Two years ago, when the rebrand from HBO Max to just Max was announced, I wrote a post titled Max Mayhem: Warner Bros. Discovery's Rebrand Fail.
At the time, I said of the name change to Max: “It’s crazy! Parent company Warner Bros. Discovery took a decades old brand, HBO, a pioneer in the world of delivering video content, and stripped away the brand equity.”
In a press release, Casey Bloys, Chairman and CEO of HBO and Max Content said: “With the course we are on and strong momentum we are enjoying, we believe HBO Max far better represents our current consumer proposition. And it clearly states our implicit promise to deliver content that is recognized as unique and, to steal a line we always said at HBO, worth paying for.”

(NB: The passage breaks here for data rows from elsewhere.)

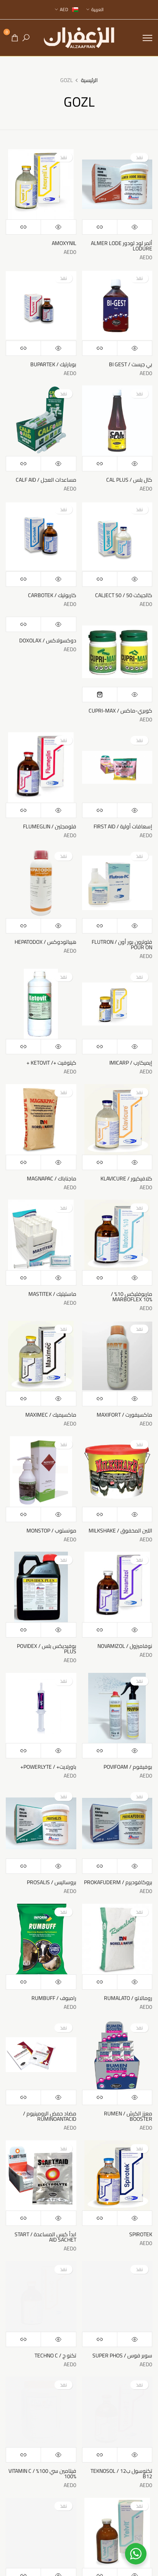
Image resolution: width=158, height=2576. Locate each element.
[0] (14, 37)
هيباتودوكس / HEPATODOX (45, 942)
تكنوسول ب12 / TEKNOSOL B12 (121, 2473)
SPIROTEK (140, 2234)
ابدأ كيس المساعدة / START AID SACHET (45, 2237)
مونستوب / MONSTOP (51, 1531)
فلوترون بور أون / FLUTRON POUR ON (122, 944)
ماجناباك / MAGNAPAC (51, 1178)
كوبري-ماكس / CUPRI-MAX (120, 711)
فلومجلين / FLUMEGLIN (49, 826)
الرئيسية (89, 80)
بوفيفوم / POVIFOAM (128, 1767)
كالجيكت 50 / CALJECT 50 (123, 595)
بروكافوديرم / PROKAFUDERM (118, 1882)
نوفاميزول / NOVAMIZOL (124, 1646)
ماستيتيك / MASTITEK (52, 1294)
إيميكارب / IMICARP (130, 1063)
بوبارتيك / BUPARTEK (53, 364)
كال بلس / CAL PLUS (129, 480)
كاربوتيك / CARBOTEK (52, 595)
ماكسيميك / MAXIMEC (50, 1415)
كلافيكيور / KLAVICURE (126, 1178)
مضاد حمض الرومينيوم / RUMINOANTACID (49, 2116)
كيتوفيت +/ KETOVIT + (51, 1063)
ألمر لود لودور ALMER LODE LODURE (121, 245)
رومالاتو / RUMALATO (128, 1998)
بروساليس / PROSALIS (51, 1882)
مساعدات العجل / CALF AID (46, 480)
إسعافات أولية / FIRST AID (123, 826)
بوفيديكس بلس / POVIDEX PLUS (46, 1648)
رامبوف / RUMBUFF (53, 1998)
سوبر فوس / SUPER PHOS (122, 2355)
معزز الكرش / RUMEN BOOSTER (128, 2116)
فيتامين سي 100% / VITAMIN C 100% (42, 2473)
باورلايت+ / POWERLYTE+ (48, 1767)
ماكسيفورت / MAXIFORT (124, 1415)
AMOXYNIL (64, 243)
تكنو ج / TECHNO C (55, 2355)
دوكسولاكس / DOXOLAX (47, 640)
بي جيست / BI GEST (130, 364)
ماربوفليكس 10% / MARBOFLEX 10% (131, 1296)
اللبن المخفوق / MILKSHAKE (120, 1531)
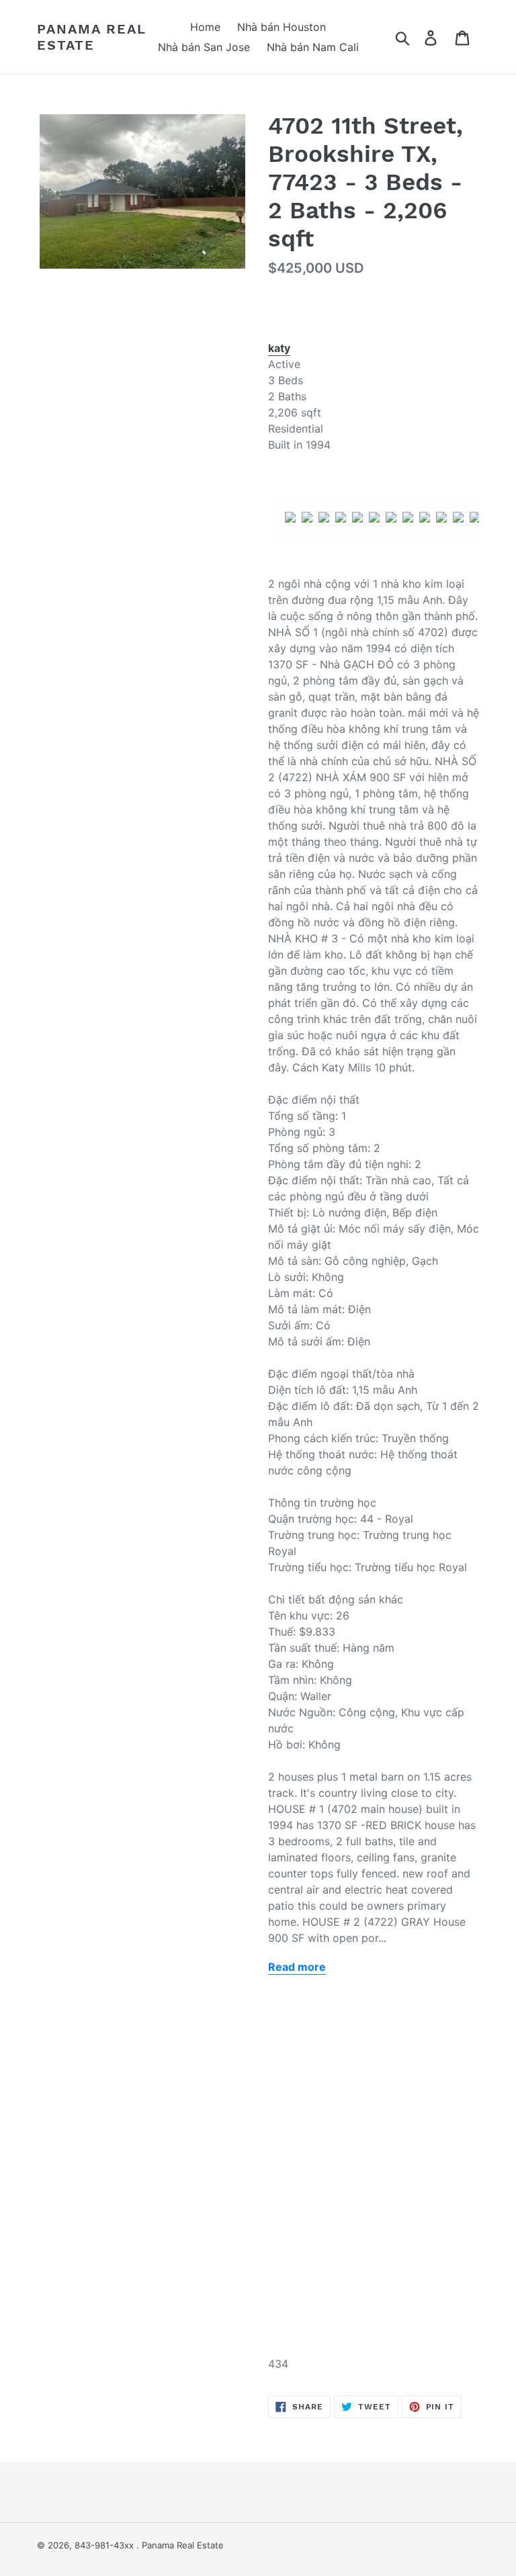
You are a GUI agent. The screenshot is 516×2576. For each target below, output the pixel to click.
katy (279, 348)
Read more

As I said in my original post, “The suits at large companies frequently fail to recognize that marketing and branding is about emotion built up over time. So what if New Coke “tastes better”? People hated the idea that the product they love was changed.”
When companies compete with a larger and better-known competitor, they often look to a rebrand with silly name change to create an investor and media smokescreen and to buy some time.
That’s what happened to HBO Max > Max > HBO Max as the grasped at anything to compete with Netflix.
Don’t want to gloat here, but it was clear two years ago that the name change was a bad idea.